REPUBLIKA.CO.ID, NEW YORK -- Kepala Komisioner Hak Asasi Manusia (HAM) PBB Michelle Bachelet mengakui mendapat tekanan luar biasa terkait laporan pelanggaran HAM di wilayah Xinjiang, China. Ia menegaskan kembali bahwa dirinya akan merilis laporan tentang situasi HAM warga Uighur dan minoritas Muslim lainnya di wilayah Xinjiang, sebelum akhir masa jabatannya akhir Agustus.
"Kami berupaya sangat keras untuk melakukan apa yang saya janjikan," kata Bachelet saat konferensi pers terakhirnya sebagai Komisaris Tinggi PBB untuk HAM, dikutip laman Aljazirah, Jumat (26/8/2022).
Namun, ia menyampaikan bahwa ada ketidakpastian kapan laporan itu akan muncul. Sebab pihaknya berada di bawah tekanan luar biasa untuk menerbitkan atau tidak menerbitkan.
"(Kami) menerima masukan substansial dari pemerintah (China) yang perlu kami tinjau dengan hati-hati, seperti yang kami lakukan setiap saat dengan laporan apapun dengan negara manapun," kata Bachelet.
Dia menerima surat yang ditandatangani oleh negara-negara termasuk Korea Utara, Venezuela dan Kuba yang meminta non-publikasi dari laporan tersebut. Seperti diketahui perilisan laporan telah berulang kali tertunda.
Bachelet, yang akan mengakhiri jabatanya pada 31 Agustus mengatakan penyelidikan tentang laporan itu terus berlanjut. "Anda tidak dapat membayangkan jumlah surat, pertemuan yang meminta publikasi. Jumlah yang sangat besar," katanya.

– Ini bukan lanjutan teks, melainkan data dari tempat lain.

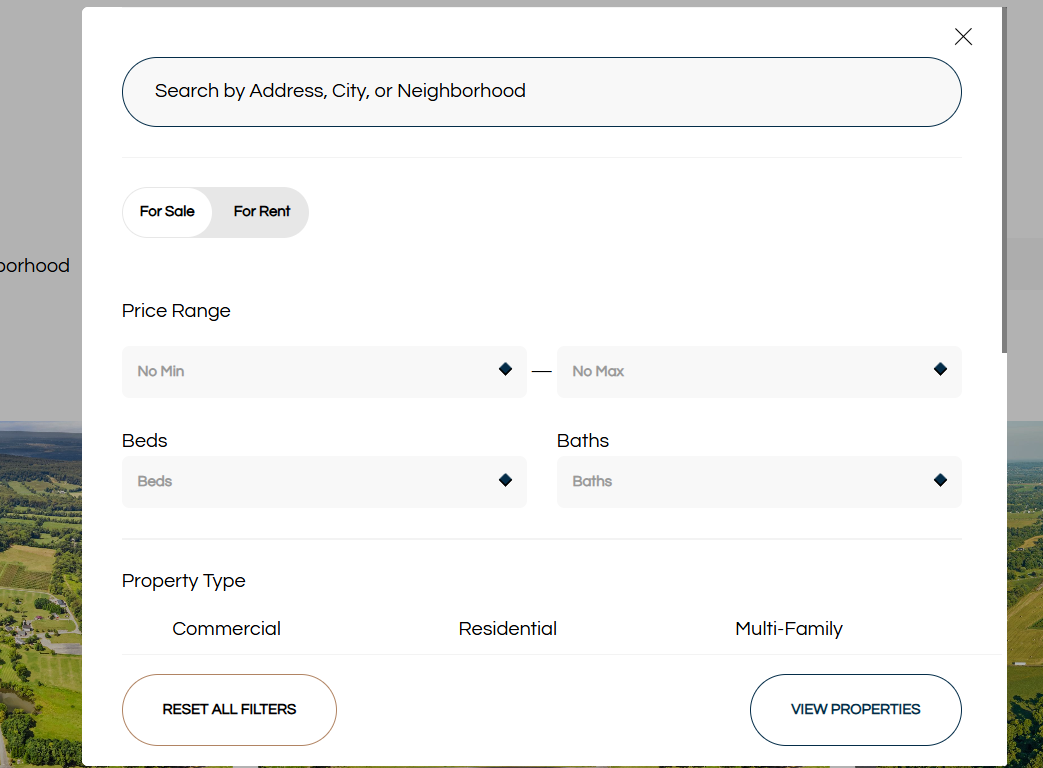1043x768 pixels.
Task: Click the diamond arrow in the Baths field
Action: click(940, 481)
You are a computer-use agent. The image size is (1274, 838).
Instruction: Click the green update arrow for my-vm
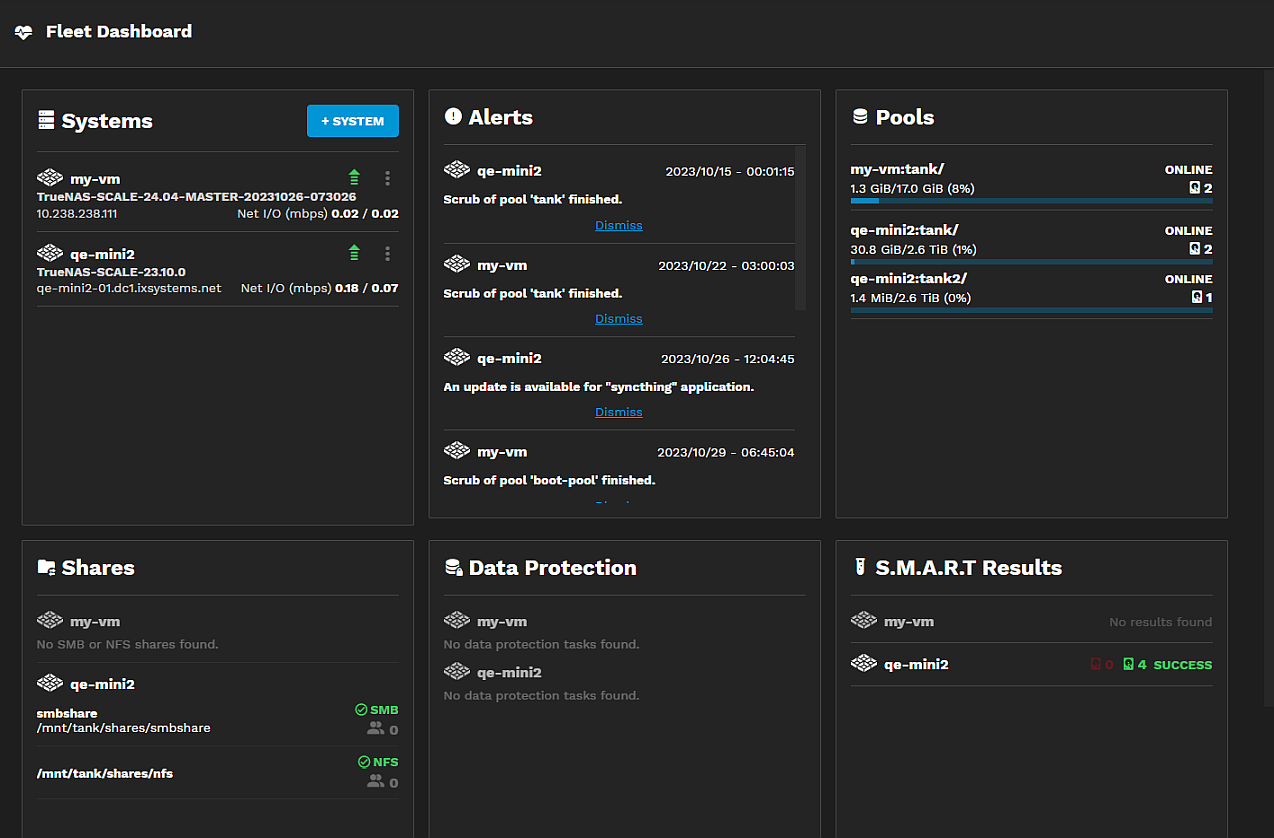click(353, 177)
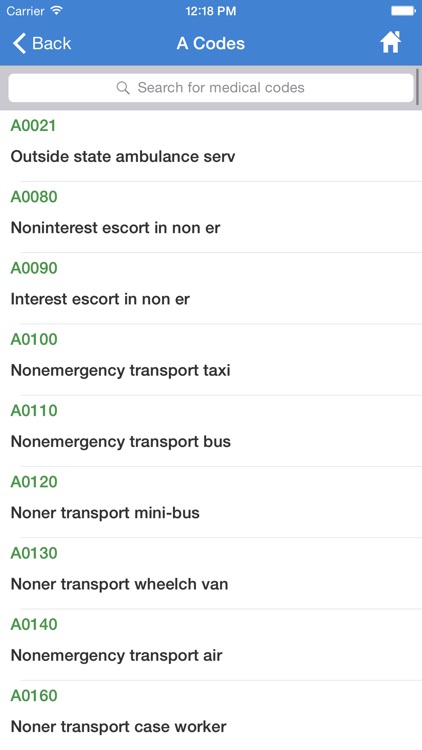
Task: Tap the 12:18 PM clock in status bar
Action: pyautogui.click(x=211, y=11)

"Selama setahun terakhir masalah ini muncul setiap hari, setiap saat, setiap pertemuan," imbuhnya.
Para pegiat HAM menuduh China melakukan pelanggaran hak asasi manusia di Xinjiang termasuk penahanan massal, kerja paksa, sterilisasi wajib, pemisahan keluarga dan penghancuran situs budaya dan agama Uighur. Amerika Serikat (AS) dan legislator di negara-negara Barat lainnya menuduh China melakukan genosida terhadap kelompok minoritas.
Awal tahun ini, Bachelet menyelesaikan perjalanan yang ditunggu-tunggu ke wilayah Xinjiang. Kunjungannya pun memicu kritik. Setelah Bachelet kembali dari China, sekitar 47 negara menandatangani pernyataan yang meminta pengamatan lebih rinci, termasuk pembatasan yang diberlakukan otoritas China atas kunjungan tersebut. Akademisi yang mengkhususkan diri di Xinjiang juga meminta rincian lebih lanjut tentang apa yang telah terjadi.
Beijing dengan keras menolak tuduhan tindakan keras di Xinjiang. Pemerintahan Xi Jinping menyebutnya dengan istilah "kebohongan abad ini", dan mengatakan kembali bahwa kamp-kamp Xinjiang adalah pusat pelatihan kejuruan yang dirancang untuk melawan ekstremisme.